IX

Последовав за Байроном в первоначальном замысле поэмы и преодолев его влияние в творческом выполнении этого замысла, Пушкин долго сам не отдает себе отчета в новизне и ценности своего обретения и только смутно сознает, как совершившееся событие, свое освобождение от недавнего властителя его поэтических дум. Общество встречает нетерпеливо ожидаемое произведение необычайными восторгами[201]. Критика того времени, в значительной мере отразившая эти восторги[202], немедленно поднимает вопрос об отношении поэмы к ее первоисточникам и разрешает его, в общем, верно: отказывается назвать Пушкина подражателем Байрона[203] и в то же время ставит на вид его неоспоримую зависимость от последнего[204], поскольку он «следствие века и поэзии байроновской»[205], зависимость, не уменьшающую, однако, самобытности русского художника[206], поскольку поэзия его – «его собственная, не байроновская»[207], и байроновскую скорбь он «чувствует русским сердцем»[208].

Таково, по крайней мере, господствующее и решительное мнение критики 20-х и 30-х годов, которого не могут затемнить и ослабить ни отдельные попытки представить Пушкина сколком с Байрона[209], ни покушения Надеждина провозгласить его Байроновой пародией[210]. В смысле эстетического и философского изучения эта критика дала не много, но, быть может, достаточно для первой, еще поверхностной оценки исключительного по своей красоте и силе произведения; отдельные нападения на некоторые частности поэмы не были ни меткими, ни прочными по своему влиянию на общее мнение[211].

Амплитуда колебаний критической мысли по вопросу о самобытности поэмы достигает своих пределов уже в конце 30-х годов, когда Фарнгаген фон-Энзе, под еще свежим впечатлением смерти Пушкина, предпринимает труд доказать, что он, как «выражение полноты современной русской жизни, в высокой степени национален», что творения его полны России во всех отношениях», что поэзия его, которая «кажется часто подражанием, не будучи таковою», – «происходит из собственного духа даже в тех случаях, в которых не всегда бывает отличительна». По Фарнгагену, поэма «Цыганы» – «одно из сильнейших и самобытнейших созданий Пушкина; она, без сомнения, основана на каком-нибудь действительном происшествии; обработка целого превосходна; в некоторых местах она становится совершенно драматическою; с каждою строкою усиливается действие; происшествие проносится подобно грозной буре и оставляет за собою ночь и безмолвие»[212].

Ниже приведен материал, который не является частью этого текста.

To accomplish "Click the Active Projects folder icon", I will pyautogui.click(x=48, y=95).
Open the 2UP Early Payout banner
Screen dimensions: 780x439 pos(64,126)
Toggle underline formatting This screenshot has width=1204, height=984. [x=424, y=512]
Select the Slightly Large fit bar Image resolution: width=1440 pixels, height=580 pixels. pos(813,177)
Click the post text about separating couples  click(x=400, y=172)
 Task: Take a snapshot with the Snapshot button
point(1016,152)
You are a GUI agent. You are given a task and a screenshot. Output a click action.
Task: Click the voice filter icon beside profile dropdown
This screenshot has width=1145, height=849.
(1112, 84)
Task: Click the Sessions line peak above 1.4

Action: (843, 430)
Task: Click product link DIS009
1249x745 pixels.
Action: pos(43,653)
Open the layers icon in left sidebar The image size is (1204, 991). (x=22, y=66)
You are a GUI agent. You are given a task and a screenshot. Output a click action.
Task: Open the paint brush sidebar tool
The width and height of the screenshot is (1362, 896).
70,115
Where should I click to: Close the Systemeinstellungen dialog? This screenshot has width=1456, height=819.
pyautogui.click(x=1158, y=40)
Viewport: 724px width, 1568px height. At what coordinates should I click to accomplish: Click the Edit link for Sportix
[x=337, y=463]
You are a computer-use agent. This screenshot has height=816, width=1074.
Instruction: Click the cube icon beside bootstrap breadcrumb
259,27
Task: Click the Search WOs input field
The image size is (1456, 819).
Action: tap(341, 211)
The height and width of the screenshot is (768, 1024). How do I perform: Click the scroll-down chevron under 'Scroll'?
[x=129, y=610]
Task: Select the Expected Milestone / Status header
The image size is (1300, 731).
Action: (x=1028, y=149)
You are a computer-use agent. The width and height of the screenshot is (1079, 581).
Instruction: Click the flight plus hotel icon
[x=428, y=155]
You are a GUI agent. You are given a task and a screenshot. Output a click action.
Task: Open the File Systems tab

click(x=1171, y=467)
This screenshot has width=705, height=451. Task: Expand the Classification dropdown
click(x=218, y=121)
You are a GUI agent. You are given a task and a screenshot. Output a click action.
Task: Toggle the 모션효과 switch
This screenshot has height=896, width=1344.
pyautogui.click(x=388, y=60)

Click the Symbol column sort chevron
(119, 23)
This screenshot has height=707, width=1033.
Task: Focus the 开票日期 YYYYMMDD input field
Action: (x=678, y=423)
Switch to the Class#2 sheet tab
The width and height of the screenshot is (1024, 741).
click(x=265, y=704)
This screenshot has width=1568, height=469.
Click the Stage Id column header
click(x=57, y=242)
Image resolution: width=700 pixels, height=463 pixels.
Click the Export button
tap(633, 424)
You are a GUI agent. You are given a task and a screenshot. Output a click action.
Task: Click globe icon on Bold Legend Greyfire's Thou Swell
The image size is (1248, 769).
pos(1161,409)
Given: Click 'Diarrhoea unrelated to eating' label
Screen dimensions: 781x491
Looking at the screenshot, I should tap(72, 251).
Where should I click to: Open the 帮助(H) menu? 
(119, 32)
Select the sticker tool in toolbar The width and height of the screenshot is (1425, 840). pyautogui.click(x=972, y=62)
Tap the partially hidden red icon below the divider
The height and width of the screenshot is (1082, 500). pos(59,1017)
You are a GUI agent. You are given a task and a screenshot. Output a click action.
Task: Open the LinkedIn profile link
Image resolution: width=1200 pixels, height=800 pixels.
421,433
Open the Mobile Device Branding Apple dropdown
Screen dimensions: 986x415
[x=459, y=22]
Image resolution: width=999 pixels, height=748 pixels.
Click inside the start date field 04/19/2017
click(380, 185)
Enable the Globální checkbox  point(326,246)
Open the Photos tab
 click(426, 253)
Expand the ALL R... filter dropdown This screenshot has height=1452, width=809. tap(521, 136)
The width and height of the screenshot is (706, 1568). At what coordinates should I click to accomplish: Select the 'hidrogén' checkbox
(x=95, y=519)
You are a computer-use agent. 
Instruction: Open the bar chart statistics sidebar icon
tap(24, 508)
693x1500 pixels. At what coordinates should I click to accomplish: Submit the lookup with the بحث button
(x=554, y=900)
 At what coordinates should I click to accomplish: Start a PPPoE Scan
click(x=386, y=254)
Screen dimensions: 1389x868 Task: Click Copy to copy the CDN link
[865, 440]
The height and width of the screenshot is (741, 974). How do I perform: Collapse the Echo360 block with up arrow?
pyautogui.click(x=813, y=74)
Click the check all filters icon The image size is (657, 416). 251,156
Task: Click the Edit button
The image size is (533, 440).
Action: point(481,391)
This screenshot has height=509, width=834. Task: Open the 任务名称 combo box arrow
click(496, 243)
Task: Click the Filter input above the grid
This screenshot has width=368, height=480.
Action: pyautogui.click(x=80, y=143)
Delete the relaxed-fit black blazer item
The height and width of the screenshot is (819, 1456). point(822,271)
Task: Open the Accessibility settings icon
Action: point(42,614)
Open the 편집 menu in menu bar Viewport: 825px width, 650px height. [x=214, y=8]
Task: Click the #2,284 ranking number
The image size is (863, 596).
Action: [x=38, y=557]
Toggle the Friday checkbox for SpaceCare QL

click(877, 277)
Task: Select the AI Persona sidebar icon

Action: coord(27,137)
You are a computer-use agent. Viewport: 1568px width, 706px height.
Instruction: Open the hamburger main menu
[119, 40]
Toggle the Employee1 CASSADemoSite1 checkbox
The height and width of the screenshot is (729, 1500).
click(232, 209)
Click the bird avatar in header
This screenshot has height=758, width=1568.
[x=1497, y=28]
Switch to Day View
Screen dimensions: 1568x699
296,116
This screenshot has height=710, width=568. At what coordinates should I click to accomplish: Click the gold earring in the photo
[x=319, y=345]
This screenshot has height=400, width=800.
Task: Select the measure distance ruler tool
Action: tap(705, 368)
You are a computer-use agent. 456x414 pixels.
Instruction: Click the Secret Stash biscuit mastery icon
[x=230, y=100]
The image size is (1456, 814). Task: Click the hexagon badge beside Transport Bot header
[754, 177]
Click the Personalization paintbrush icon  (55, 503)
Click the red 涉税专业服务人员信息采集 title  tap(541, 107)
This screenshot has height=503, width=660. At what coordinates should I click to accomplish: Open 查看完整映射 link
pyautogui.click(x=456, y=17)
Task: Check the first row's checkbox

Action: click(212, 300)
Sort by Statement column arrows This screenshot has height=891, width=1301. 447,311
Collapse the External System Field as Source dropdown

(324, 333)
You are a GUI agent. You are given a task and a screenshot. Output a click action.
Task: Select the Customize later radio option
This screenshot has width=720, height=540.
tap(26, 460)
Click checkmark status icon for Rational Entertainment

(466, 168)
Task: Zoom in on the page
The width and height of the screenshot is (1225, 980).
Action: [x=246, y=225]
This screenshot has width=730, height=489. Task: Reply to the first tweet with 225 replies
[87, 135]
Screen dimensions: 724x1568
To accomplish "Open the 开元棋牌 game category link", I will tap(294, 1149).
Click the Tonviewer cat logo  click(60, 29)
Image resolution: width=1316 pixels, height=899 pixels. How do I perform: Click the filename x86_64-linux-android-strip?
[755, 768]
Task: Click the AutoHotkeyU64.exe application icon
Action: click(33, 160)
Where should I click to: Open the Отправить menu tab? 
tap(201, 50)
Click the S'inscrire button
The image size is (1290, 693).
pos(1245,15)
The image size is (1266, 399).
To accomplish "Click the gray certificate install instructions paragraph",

Шевырев, продолжая мысль И. Киреевского, что «все недостатки поэмы зависят от противоречия двух разногласных стремлений: одного – самобытного, другого – байронического», – утверждает, что «противоположность между существом обоих поэтов была причиною того, что влияние Байрона скорее вредно было, чем полезно, Пушкину: оно только нарушало цельность и самобытность его поэтического развития». И в «Цыганах» критик видит «два элемента, которые между собою враждуют и сойтись не могут», – замечание, которое было бы верным, если бы продумано было до постижения антиномии, лежащей в самой основе произведения: но, по мысли критика, – «элемент Байрона является в призраках идеальных лиц, лишенных существенной жизни, элемент же самого Пушкина – в картинах степей бессарабских и кочевого быта»[213].

Как бы то ни было, благодаря этим усилиям критической мысли, в самом восприятии поэмы, эстетическом и философском, началась внутренняя дифференциация: в большей или меньшей мере осознан был элемент, привнесенный в творчество Пушкина извне, и элемент самостоятельного преодоления этой чуждой стихии. Поскольку дальнейшие споры о влиянии Байрона сводились к количественному определению того и другого из обоих соприсутствующих элементов, они кажутся нам малоплодотворными. Критики настаивают на разности обоих поэтов «в направлении и духе таланта» (по выражению Белинского) и, естественно, выносят впечатление преобладающей самобытности Пушкина. Они придают этому вопросу большое значение, не всегда сознавая отчетливо, что исследование влияния само по себе принадлежит иной сфере рассмотрения художественных произведений, чем их эстетическая и философская оценка, и что понятие оригинальности таланта не совпадает с понятием его художественно-исторической изолированности.

Белинский и Чернышевский, Аполлон Григорьев и Катков, Страхов и Анненков, касаясь роли Байрона в пушкинском творчестве вообще, разбирают спорный вопрос (о степени самобытности последнего) именно с этой точки зрения и в этих пределах[214]. Между тем важнейшим по внутреннему значению моментом в споре было доведение вышеуказанной дифференциации до той грани, где ясно предстало бы постижение, что элемент заимствованный был элемент философской и психологической проблемы, элемент же самобытный и по преимуществу творческий заключался в попытке самостоятельного решения этой проблемы. Так поставил вопрос только Достоевский.